Os pesquisadores, em função de todos os dados obtidos, concluíram categoricamente que estes indicavam que as escolas poderiam abrir com segurança se elas desenvolvessem e aderissem às políticas específicas de prevenção à Covid-19. As evidências desse estudo que ora emerge na segunda onda da pandemia revela um ponto muito importante sobre a temática aqui estudada: as crianças podem ser significativamente menos prováveis de serem infectadas que os adultos.
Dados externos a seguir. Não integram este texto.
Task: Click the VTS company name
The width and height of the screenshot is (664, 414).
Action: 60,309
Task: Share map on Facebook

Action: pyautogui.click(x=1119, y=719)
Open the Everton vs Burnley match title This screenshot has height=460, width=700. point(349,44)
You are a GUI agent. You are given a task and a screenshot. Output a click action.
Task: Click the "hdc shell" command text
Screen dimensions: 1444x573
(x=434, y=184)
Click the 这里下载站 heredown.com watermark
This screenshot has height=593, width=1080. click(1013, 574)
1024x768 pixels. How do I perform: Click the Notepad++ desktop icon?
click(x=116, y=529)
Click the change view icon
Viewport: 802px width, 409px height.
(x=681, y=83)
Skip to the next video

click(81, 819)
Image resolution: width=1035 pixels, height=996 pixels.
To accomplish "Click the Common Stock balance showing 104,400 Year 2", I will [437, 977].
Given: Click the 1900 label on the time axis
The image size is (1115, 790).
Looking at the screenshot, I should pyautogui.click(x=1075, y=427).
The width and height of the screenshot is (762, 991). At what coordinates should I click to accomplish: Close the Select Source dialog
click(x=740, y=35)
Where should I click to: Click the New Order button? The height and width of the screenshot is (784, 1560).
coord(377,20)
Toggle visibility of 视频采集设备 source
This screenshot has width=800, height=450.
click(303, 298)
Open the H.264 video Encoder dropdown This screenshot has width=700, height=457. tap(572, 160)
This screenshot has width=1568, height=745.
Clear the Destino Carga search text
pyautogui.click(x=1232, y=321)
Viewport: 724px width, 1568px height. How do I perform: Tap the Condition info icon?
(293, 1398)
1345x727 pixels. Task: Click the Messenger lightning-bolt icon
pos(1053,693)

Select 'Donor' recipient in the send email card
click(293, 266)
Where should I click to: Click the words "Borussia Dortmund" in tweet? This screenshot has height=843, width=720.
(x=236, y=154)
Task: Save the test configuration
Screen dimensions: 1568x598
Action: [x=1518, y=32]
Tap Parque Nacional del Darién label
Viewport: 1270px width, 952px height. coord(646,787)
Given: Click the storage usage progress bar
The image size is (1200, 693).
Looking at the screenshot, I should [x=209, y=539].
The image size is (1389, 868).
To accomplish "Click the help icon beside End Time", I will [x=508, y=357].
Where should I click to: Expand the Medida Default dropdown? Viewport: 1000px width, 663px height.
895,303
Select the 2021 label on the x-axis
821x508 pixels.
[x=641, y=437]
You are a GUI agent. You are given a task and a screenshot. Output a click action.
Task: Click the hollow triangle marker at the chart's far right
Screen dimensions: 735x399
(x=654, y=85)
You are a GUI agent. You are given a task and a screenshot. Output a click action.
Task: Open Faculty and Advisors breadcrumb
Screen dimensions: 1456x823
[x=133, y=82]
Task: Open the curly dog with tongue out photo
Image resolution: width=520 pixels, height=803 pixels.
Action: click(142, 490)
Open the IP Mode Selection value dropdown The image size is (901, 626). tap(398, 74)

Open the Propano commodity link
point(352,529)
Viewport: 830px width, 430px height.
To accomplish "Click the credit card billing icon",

A partir disso, governos e dirigentes escolares poderiam permitir a volta presencial às escolas desde que, como recomendado pelo consenso intitulado “Reopening K-12 Schools During the COVID-19 Pandemic Consensus Study Report from the National Academies of Sciences, Engineering, and Medicine (2020)”, publicado nos Estados Unidos, estratégias para limitar a transmissão do Corona Vírus dentro das escolas, quando professores, alunos e demais funcionários estejam todos presentes, sejam implementadas, monitoras e imediatamente modificadas, se necessário, em função da incidência de casos, se estes ocorrerem.